Except by resort to nuclear weapons that will destroy both. Musharraf bluntly recognized this when he threatened nuclear war in response to Parrikar's boasts. Fortunately, most Pakistanis dismiss their Musharrafs as hollow vessels making the most noise. There is, nevertheless, a real danger - for it would take only one madman, a Muslim or a Hindu Dr. Strangelove, to turn forever the world's most populated region into a nuclear wasteland.
We must settle, not aggravate, our differences. Of course, there are formidable hurdles in the way. But no more formidable than between the West and the Communists in Korea or Vietnam, or Cuba or Nicaragua, or apartheid South Africa or Namibia / Angola / Mozambique, or Iran and the US, or Iran and Saudi Arabia, or Syria, or Palestine. In all these cases, including with the Taliban in Qatar, the negotiating table is the last field of battle.
We have been to war with Pakistan three times in seven decades. Skirmishes have been almost continuous. The rhetoric against each other is high-pitched. The trumpets of hate have prevailed over the pleading for peace. Yet, if Kissinger and Le Duc Tho could talk while blasting each other to smithereens, or Kennedy and Khrushchev negotiate their way out of the Cuban missile crisis, what stands in the way of India having the courage to trade charges face-to-face with Pakistan rather than oratorically firing from the shoulders of the Rathores and the Parrikars?
The ending of hostility has never been a condition precedent for effective negotiations. Our insistence on the desired outcome being guaranteed before we even begin to talk is not a sign of strength but a form of cowardice. A real 56-inch foreign policy does not consist of dramatically inviting the enemy to the swearing in, then swearing that talks will be resumed, and then swearing at him for following a practice with the Hurriyat that has been par for the course for the last 15 years. However, that, alas, has been our Pakistan policy in the first year of the Modi government.

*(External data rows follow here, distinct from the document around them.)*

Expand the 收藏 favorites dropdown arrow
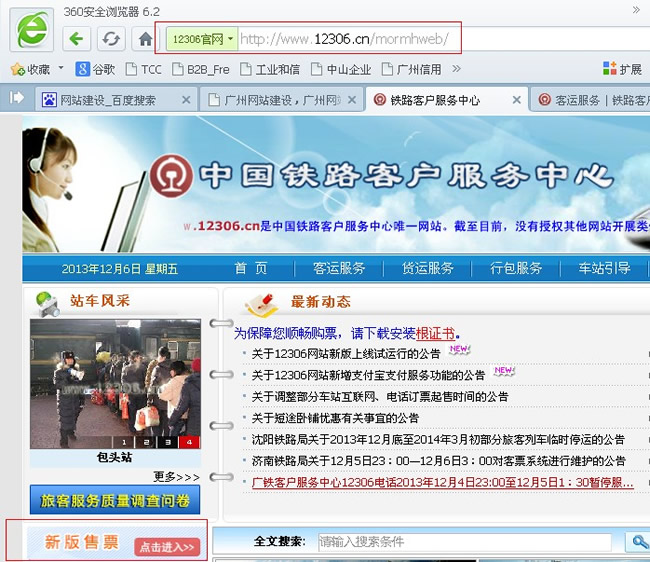60,69
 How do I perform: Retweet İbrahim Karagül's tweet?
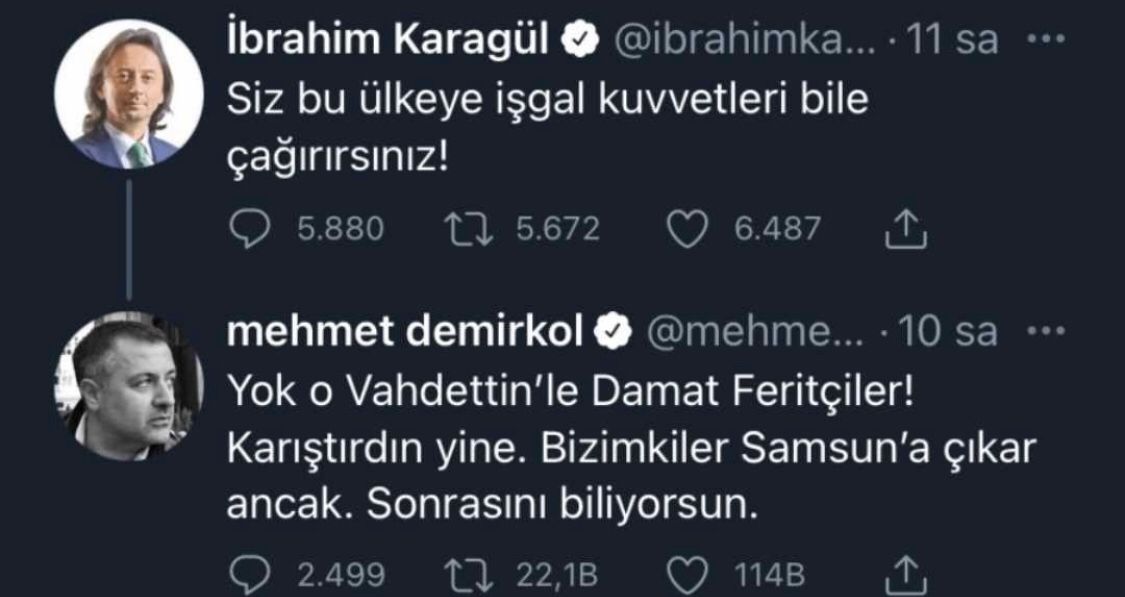pyautogui.click(x=467, y=230)
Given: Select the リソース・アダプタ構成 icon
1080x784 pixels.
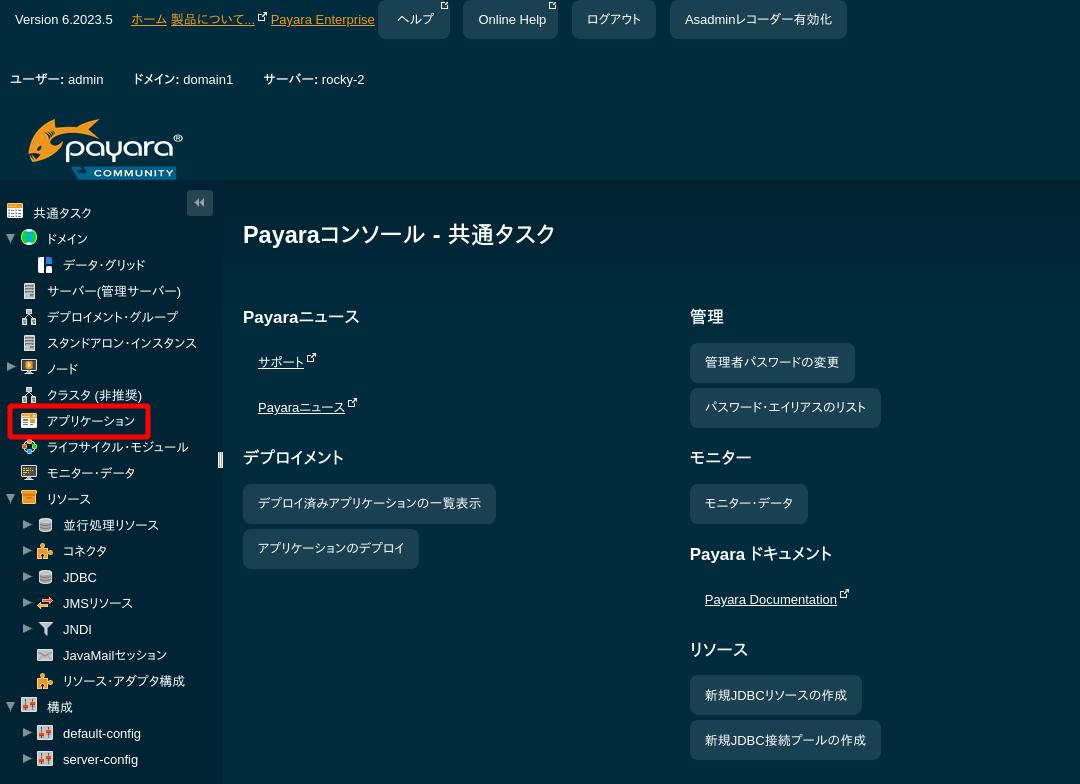Looking at the screenshot, I should [45, 681].
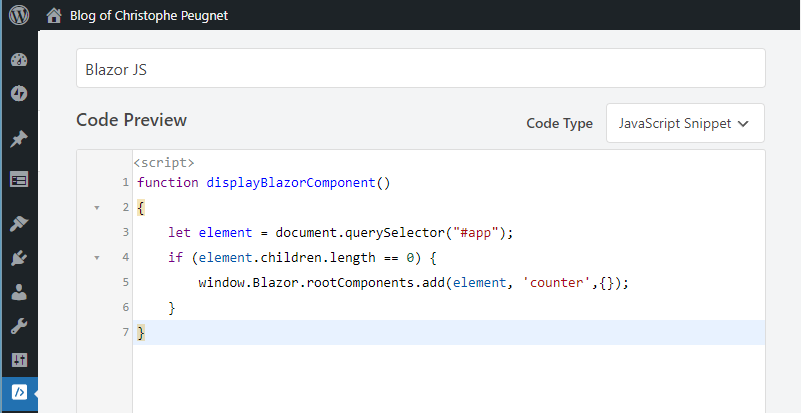
Task: Click the Blog of Christophe Peugnet link
Action: [x=149, y=15]
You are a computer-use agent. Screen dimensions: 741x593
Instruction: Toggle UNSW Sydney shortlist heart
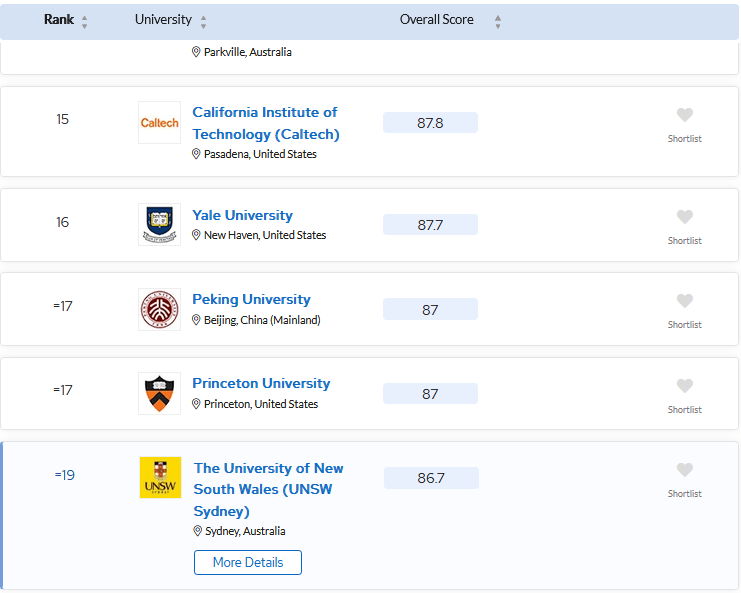[x=684, y=470]
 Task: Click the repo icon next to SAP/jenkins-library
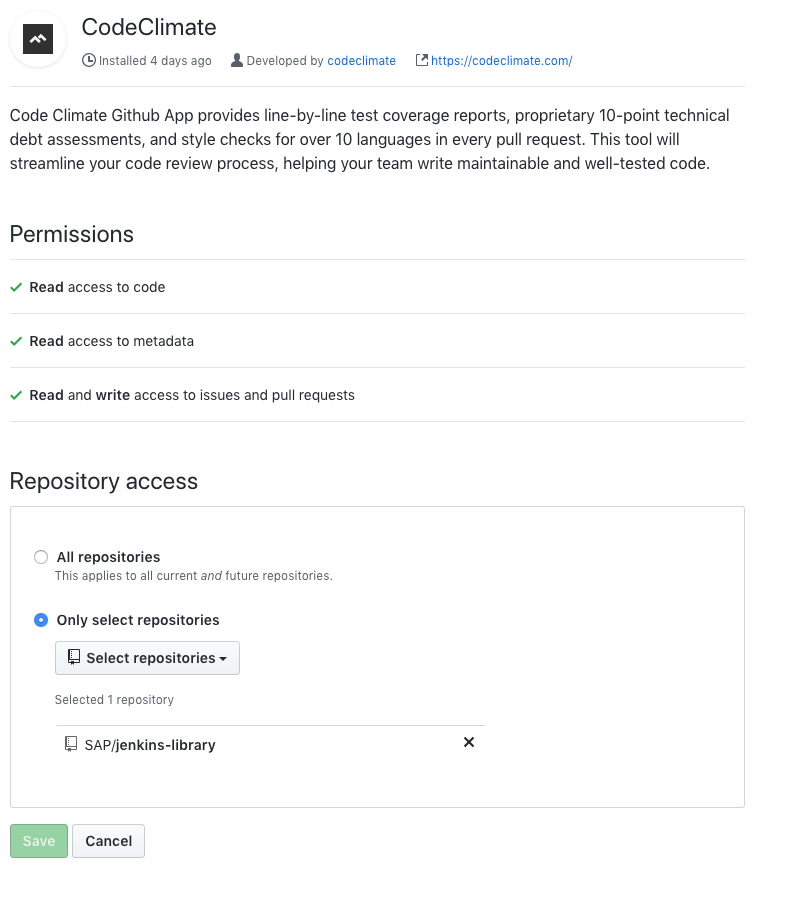[x=69, y=744]

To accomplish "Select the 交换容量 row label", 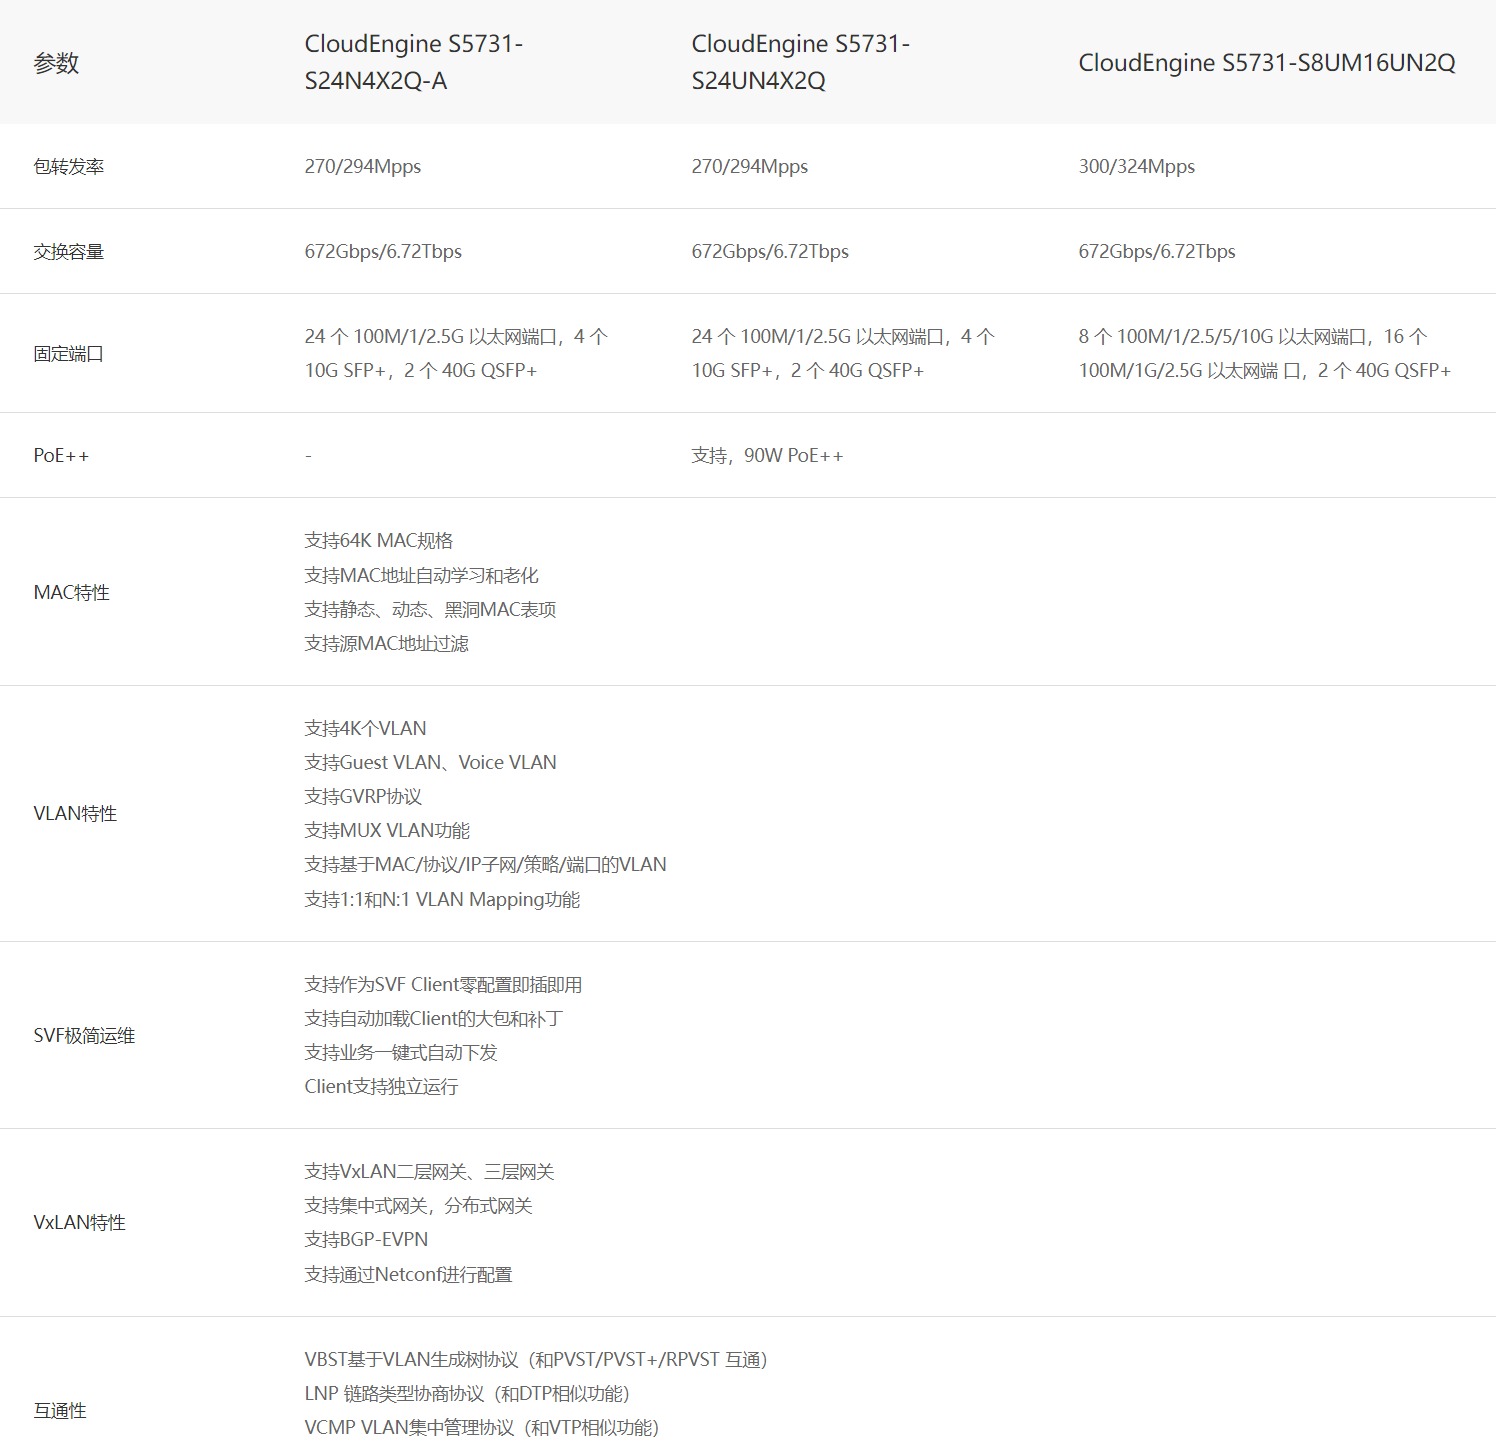I will 69,252.
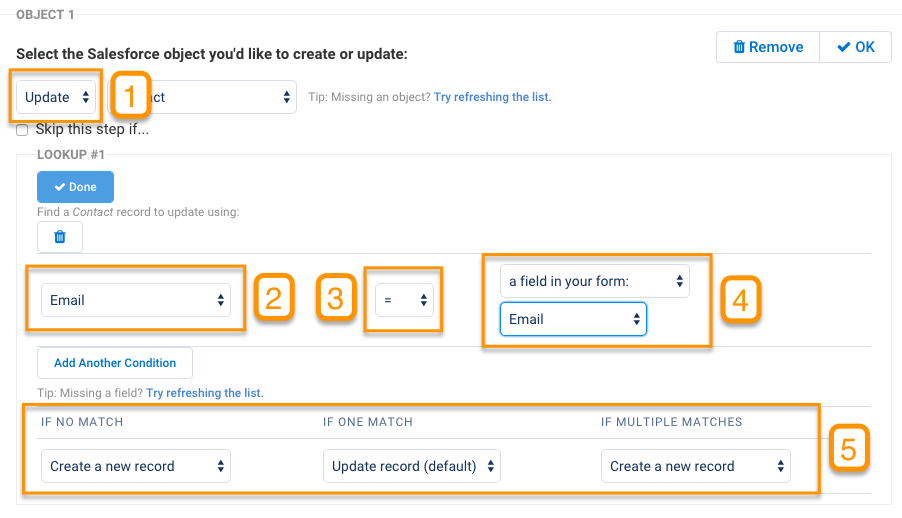Click orange annotation number 5 badge
Image resolution: width=902 pixels, height=518 pixels.
tap(847, 449)
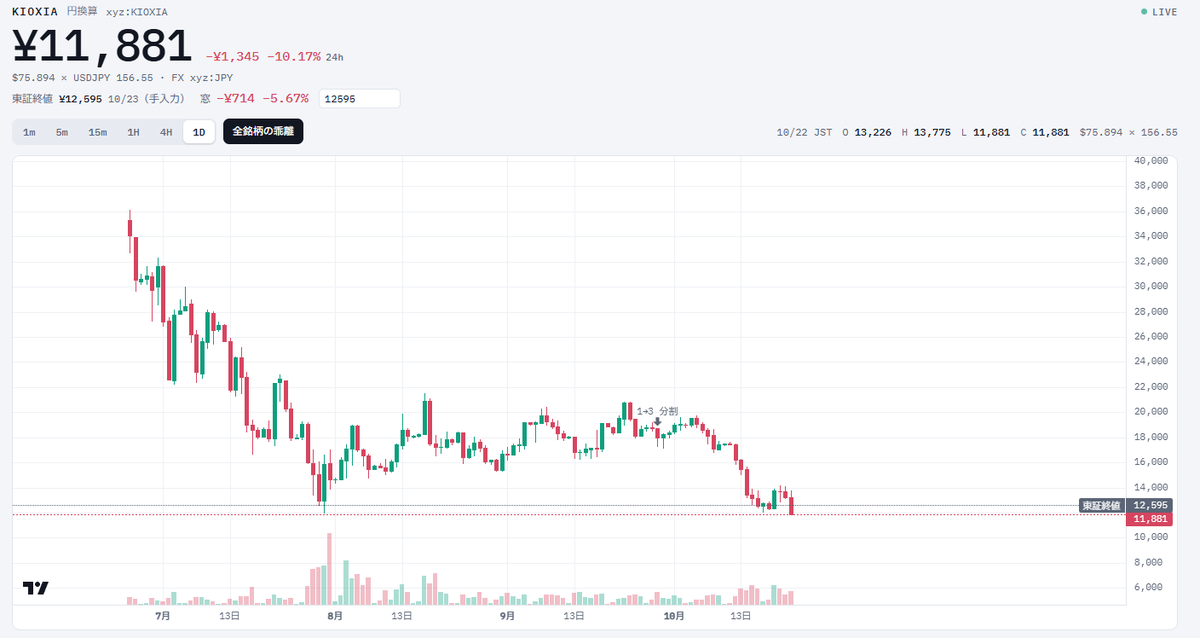Screen dimensions: 1200x638
Task: Click the red 11,881 current price tag
Action: [1146, 519]
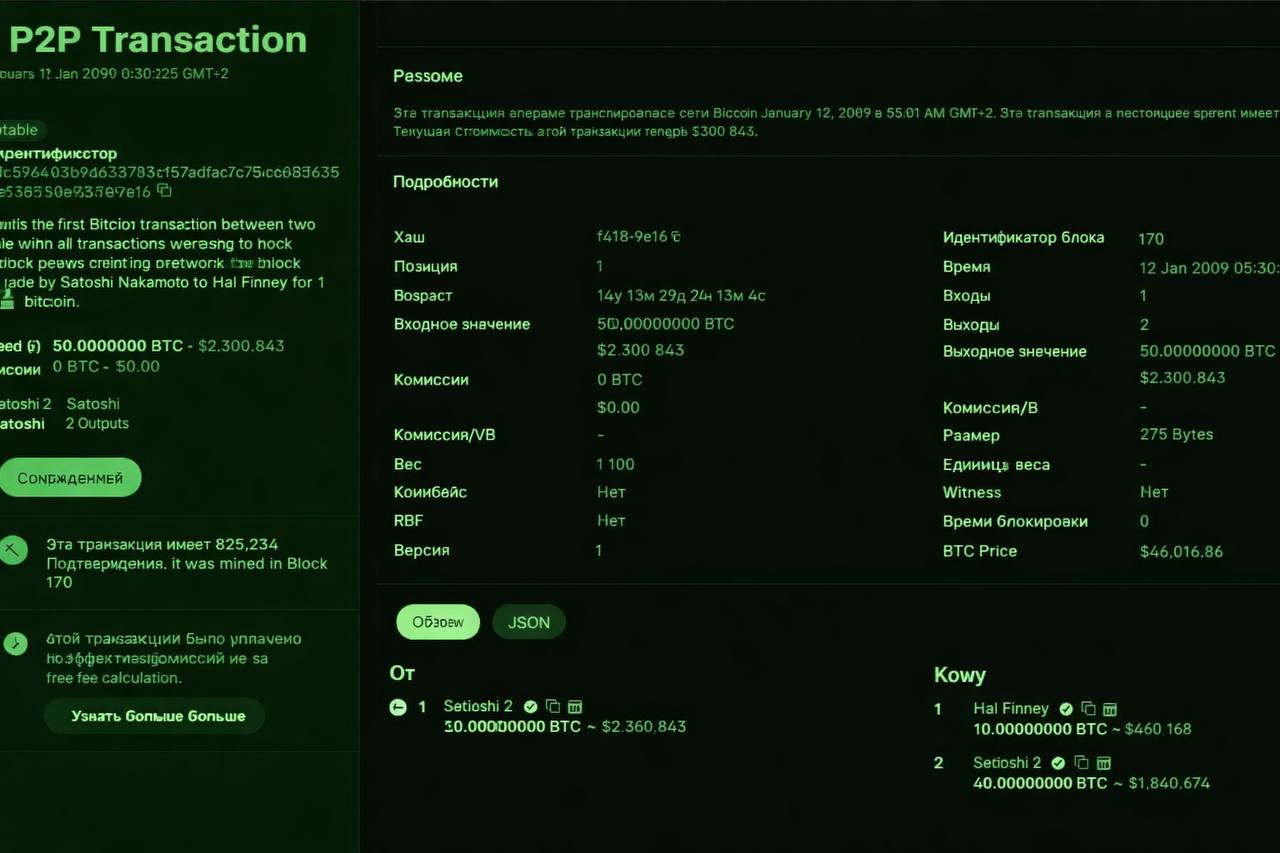1280x853 pixels.
Task: Open block identifier 170 value
Action: [1151, 238]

I am ashamed, not proud, of a Prime Minister who ostentatiously reads a journal when the Pakistanti PM is passing behind him on his way to the podium at SAARC. A truly courageous Prime Minister would grasp the proffered opportunity and say what he has to say face-to-face, not thunder from an isolated bunker, as Modi and his cohort have been doing. Traipsing around the world is no substitute for earnestly tackling India's most stubborn foreign policy problem - Pakistan.